Dernière scène à citer : celle tu téléphone, qui se passerait au moment du 2ème tour de scrutin de l’élection. Ici, il faut bien suivre la succession des séquences. Tout d’abord Ueli Maurer en train de dire qu’il a vainement essayé d’atteindre la conseillère d’Etat grisonne, puis la scène dans le train qui montre Mme Widmer-Schlumpf tendre son téléphone à sa collègue grisonne sans y répondre, puis à nouveau M. Maurer en train de dire qu’il n’a pas pu parler à Mme Widmer-Schlumpf, puis enfin une image de la nouvelle élue sans réaction au moment de l’annonce du résultat. Etant donné qu’il a été depuis avéré, grâce à des écoutes attentives des dialogues, que c’était une autre personne qu’Ueli Maurer qui appelait, cette succession devient louche, comme construite à dessein. On laisse ouvertement supposer que la future conseillère fédérale « évite » son président de parti… On ne le dit pas, puisqu’on ne pourrait pas l’affirmer, mais on le sous-entend.
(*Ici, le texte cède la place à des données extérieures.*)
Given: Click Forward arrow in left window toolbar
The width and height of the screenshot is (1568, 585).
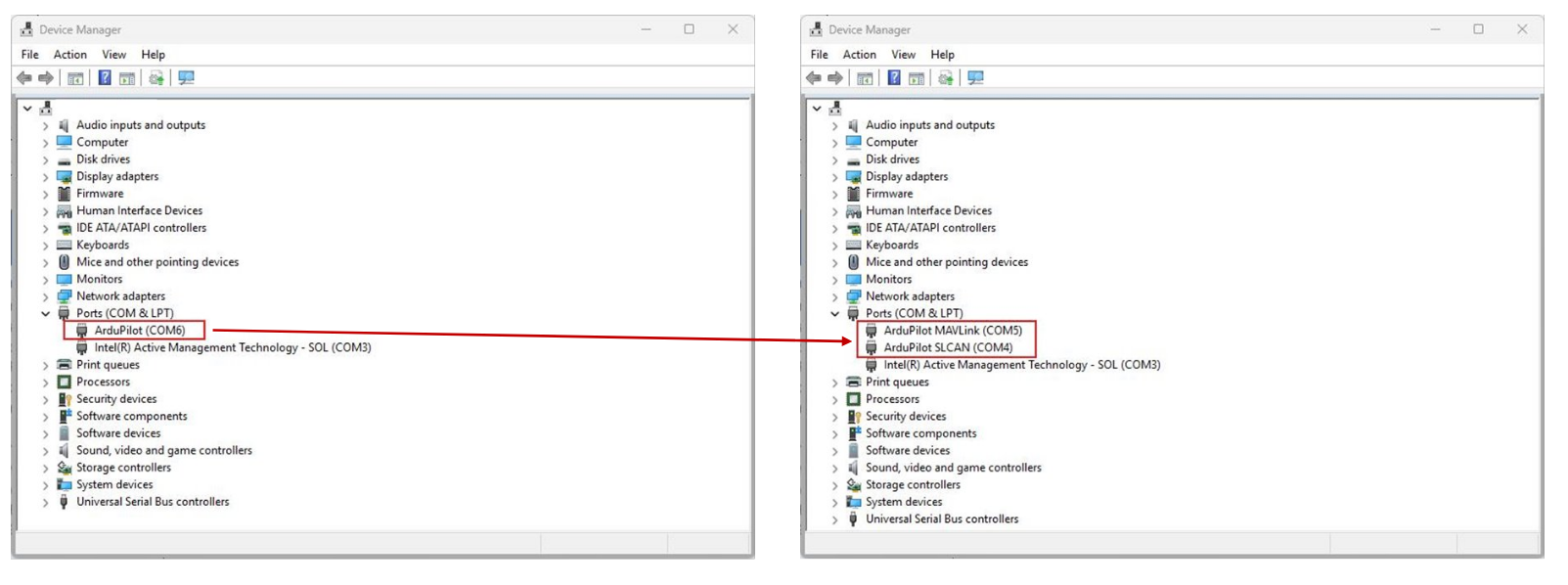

Au fond, ce documentaire est-il carrément mauvais ? Non, probablement pas, mais il contient quelques scènes qui, dans un esprit documentaire, auraient dû être supprimées ou complétées plus explicitement. Il joue sur les silences, les non-dits, les sous-entendus, la succession de scènes « juste dans le bon ordre ». pour soutenir la thèse du complot. Pourquoi ne pas laisser d’un bloc les interviews plutôt que de jouer à les intercaler habilement ? Il suffirait de peu pour en faire un documentaire acceptable et non un soutien explicite aux manoeuvres de l’UDC contre « sa » conseillère fédérale. Il faudrait pour cela être plus explicite, plus clair, y compris, par exemple, en se demandant pourquoi Mme Widmer-Schlumpf était filmée ce matin-là dans le train !!!
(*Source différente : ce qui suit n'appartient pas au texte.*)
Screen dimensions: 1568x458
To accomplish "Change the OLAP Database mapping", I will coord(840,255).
Personnellement, je me demande s’il n’y avait pas plus de gens au courant que ceux qui veulent bien l’admettre, notamment à l’UDC…
Au fond, la Suisse est un pays « sans chef ». Nous avons d’ailleurs le seul régime politique au monde qui fonctionne sans « chef de gouvernement » et avec un « chef d’Etat uniquement représentatif » et élu pour un mandat très court d’une année. C’est sans doute là qu’il faut rechercher les causes de toute cette affaire. Il y avait là un conseiller fédéral insatiable, qui prenait des libertés avec la constitution ou la séparation des pouvoirs, qui ne respectait pas les règles politiques habituelles, qui voulait accaparer le pouvoir. Alors, le parlement responsable de l’élection a simplement joué son rôle de contrôle et d’élection de l’exécutif. Le fin mot de l’histoire revient au fond à Ueli Maurer, à la fin du documentaire : « C’est moins Evelyne Widmer-Schlumpf qui a été élue que Christoph Blocher qui n’a pas été réélu ». Tout simplement.